I don't build trains, but I'd get slightly peeved if I was on one that derailed, or started heading in a different direction than the one indicated by the ticket I bought. Just saying. ;)
 
Why is it that the posters who never post new threads are always the ones who complain the most about threads? In a forum as dead as this one it seems they would appreciate and encourage any discussion at all.
Your threads have been good of late and I have participated in most of them.
 
From the top...
If photons have no mass, how can they have energy.
The general relationship between (rest) mass m, momentum p and energy E is this:
$$E^2=(pc)^2+(mc^2)^2$$
A photon has $m=0$, but it has energy $E=pc$, related to its momentum. Also $E=hf$ for a photon, where $h$ is Planck's constant. So photons have energy related to their frequency.
Is not the energy of moving objects converted from their mass?
It is not. Kinetic energy and rest mass energy are two separate things.
How do light waves carry information to our brains about the physical world?
The waves have different frequencies and different amplitudes, so changing either of these changes the information coming in.

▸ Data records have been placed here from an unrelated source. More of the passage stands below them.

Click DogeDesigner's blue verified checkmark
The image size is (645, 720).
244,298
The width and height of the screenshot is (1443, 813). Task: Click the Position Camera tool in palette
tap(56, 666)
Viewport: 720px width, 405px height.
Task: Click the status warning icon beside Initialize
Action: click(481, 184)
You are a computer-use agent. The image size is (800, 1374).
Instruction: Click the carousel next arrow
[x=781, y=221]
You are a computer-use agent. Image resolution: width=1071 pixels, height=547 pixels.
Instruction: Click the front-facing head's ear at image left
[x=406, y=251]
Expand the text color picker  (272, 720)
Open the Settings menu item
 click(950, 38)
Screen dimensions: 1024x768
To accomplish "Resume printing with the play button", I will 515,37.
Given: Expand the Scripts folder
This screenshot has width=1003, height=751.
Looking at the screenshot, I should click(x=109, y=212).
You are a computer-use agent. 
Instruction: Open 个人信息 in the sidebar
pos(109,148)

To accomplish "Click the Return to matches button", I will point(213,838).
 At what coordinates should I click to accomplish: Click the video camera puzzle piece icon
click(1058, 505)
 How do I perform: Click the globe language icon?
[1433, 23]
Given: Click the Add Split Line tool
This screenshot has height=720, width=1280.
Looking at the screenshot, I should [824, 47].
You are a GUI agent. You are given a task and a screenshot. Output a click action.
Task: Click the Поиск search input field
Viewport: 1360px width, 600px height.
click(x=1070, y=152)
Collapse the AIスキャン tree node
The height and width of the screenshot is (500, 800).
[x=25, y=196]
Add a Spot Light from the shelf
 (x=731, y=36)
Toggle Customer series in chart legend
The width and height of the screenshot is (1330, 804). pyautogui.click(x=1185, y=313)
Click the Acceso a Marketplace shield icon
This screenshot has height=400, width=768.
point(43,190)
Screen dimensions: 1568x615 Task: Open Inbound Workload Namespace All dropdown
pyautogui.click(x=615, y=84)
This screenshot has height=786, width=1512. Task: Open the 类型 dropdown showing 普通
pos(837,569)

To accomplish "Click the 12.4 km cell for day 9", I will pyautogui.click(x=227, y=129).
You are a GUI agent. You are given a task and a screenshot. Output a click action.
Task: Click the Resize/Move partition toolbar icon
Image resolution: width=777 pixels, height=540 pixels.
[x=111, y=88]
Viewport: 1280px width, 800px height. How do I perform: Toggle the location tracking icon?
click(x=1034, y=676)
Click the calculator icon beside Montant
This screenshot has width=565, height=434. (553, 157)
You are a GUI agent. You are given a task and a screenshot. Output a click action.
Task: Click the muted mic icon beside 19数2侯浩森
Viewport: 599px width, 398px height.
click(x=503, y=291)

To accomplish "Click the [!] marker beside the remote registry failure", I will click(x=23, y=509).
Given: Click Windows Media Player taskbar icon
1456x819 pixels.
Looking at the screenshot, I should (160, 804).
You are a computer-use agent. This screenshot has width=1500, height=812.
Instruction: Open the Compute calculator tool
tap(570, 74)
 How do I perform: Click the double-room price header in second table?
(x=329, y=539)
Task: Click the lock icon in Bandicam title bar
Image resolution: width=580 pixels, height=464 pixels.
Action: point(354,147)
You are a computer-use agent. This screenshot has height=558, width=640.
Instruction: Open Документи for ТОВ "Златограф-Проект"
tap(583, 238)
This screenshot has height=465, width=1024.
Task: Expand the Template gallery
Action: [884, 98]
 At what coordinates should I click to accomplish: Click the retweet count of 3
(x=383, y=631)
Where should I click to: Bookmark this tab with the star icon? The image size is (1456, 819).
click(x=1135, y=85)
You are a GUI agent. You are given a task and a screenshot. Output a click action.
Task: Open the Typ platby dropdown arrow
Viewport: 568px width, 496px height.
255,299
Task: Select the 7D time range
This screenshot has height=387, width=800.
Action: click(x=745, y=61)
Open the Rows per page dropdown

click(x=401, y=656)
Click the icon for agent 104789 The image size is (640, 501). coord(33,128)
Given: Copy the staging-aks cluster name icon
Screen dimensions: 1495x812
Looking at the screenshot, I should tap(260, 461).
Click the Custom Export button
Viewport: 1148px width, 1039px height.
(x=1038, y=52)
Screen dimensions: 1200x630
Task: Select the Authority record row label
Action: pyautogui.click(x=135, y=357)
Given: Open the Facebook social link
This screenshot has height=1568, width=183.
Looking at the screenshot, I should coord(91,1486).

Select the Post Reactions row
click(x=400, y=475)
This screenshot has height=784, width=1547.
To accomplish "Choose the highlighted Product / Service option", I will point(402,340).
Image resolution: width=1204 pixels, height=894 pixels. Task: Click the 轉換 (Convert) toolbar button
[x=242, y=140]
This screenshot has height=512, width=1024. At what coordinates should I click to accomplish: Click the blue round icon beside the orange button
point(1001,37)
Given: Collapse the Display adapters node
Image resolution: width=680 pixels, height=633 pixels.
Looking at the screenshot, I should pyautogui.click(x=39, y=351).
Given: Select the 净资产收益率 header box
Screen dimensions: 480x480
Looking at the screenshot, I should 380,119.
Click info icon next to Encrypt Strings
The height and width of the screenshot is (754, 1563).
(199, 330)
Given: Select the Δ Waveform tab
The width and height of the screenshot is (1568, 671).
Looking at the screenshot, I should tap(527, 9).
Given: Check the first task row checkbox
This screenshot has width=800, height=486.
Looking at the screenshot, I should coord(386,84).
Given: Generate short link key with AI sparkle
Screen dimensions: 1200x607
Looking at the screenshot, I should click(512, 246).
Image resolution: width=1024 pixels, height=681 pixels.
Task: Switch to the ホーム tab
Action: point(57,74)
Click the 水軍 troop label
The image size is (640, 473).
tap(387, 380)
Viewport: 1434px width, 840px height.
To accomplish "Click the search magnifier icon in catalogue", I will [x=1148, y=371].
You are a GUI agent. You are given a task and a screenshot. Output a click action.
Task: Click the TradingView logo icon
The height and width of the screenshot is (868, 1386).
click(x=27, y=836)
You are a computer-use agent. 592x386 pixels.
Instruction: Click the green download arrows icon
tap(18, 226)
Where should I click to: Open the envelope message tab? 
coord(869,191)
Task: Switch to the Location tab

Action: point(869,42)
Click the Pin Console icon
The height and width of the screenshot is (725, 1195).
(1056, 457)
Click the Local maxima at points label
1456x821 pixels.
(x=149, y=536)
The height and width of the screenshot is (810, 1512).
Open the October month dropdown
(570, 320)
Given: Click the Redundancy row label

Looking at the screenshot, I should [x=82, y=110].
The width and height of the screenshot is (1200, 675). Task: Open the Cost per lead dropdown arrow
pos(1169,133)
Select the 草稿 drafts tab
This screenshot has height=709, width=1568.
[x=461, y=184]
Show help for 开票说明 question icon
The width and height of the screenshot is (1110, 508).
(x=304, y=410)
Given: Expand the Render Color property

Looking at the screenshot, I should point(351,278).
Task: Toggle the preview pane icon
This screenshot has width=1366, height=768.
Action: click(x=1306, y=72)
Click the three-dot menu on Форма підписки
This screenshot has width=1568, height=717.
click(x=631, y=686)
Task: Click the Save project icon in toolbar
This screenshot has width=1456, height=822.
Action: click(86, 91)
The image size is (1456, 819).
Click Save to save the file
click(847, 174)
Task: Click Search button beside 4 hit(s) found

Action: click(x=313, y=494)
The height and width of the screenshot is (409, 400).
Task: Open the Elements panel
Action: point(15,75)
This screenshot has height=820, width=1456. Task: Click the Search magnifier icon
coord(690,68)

In practice, when we look at the world we see many different frequencies of light, with different levels of brightness.
Are our eyes capable, at the quantum level, of processing the data imprinted in light into facts about our physical world?
Maybe. What do you mean by "processing the data", exactly?
Or does this all happen later on inside the brain?
Lots of additional "processing" of "data" happens in the brain.
Might differences in the lightwaves hitting our eyes be interpreted by our brains as motion, much like how a movie is but a running light projection of successive photographic frames?
As the combinations of light waves hitting out eyes vary in intensity and frequencies, our brains do interpret those changes in various ways. We infer motion from certain patterns of change, certainly.
When light hits the retina, is it wave or a particle?
Whichever you want. Or, more accurately, it depends on what aspect of the "hitting" you're trying to describe.
It seems that to see color, it would have to be a waveform since color is the wavelength of light.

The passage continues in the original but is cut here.